At the heart of the story is Emma, played with raw authenticity by the talented Bethlehem Million. Faced with a difficult financial situation, Emma's decision to join a group of cannabis cutters on an isolated farm becomes the catalyst for a series of strange and unsettling events. Emma's transformation, spurred on by her friend Julia, played by Alex Essoe, becomes a captivating focal point. Million's performance perfectly captures Emma's evolution from passivity to self-assurance, inviting the audience to participate in her emotional odyssey.
Ariel Vida's casting prowess is exemplified in his ensemble, which infuses the plot with a range of personalities and backgrounds. Bex Taylor-Klaus, as Dusty, stands out with a performance that oscillates between unease and fascination, deftly adding layers to the narrative. Ally Ioannides, Juliette Kenn De Balinthazy and Jane Badler also deliver outstanding performances, each contributing to the film's enigmatic, haunting atmosphere.
The film's meticulous craftsmanship extends beyond the cast, as evidenced by Joseph Bishara's haunting sound design and score. The lighting effects and intricate sets transport viewers to the isolated farmhouse, where an aura of unease pervades the air. Infrequent but precise practical effects punctuate the narrative, reinforcing the film's indie aesthetic and offering moments of hard-hitting terror.
Trim Season weaves a complex tapestry of subplots, plunging viewers into a labyrinth of mysteries that gradually unveil the enigmatic secrets of the farm and its inhabitants. While the film easily draws its audience into its mystical embrace, there are instances where the complex story could have benefited from additional exposition to avoid potential confusion.

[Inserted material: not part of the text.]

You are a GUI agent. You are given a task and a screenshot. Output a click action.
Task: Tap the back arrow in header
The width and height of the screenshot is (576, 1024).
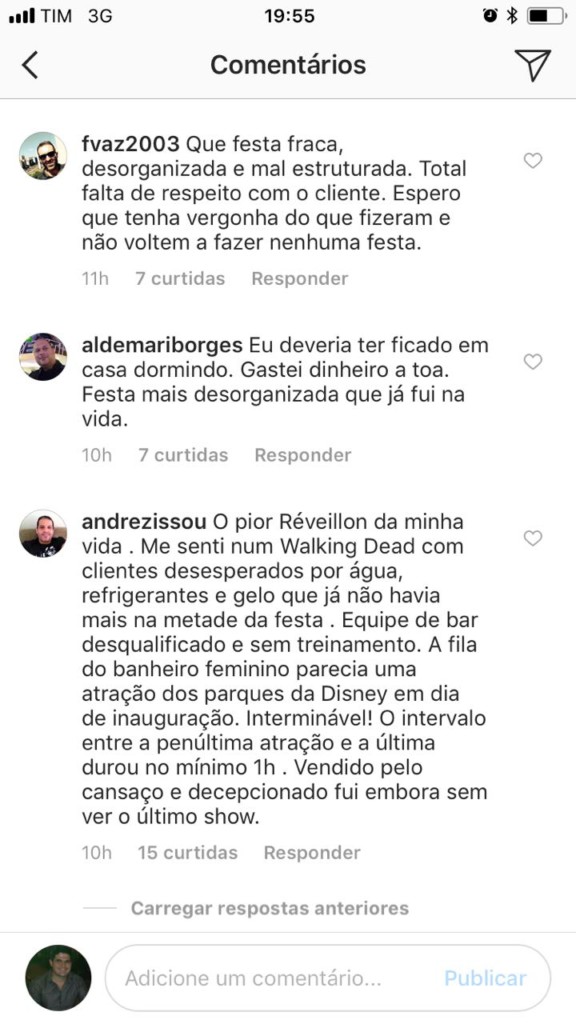tap(29, 65)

In the midst of evolving horror conventions and a reassessment of gender dynamics, Trim Season emerges thanks to its unique focus on female and non-binary perspectives. By challenging the traditionally male-centric representation of stoner culture, the film breathes new life into the genre. The authenticity of representation achieved through the diverse cast and character-driven narrative is testament to the film's commitment to authentic storytelling.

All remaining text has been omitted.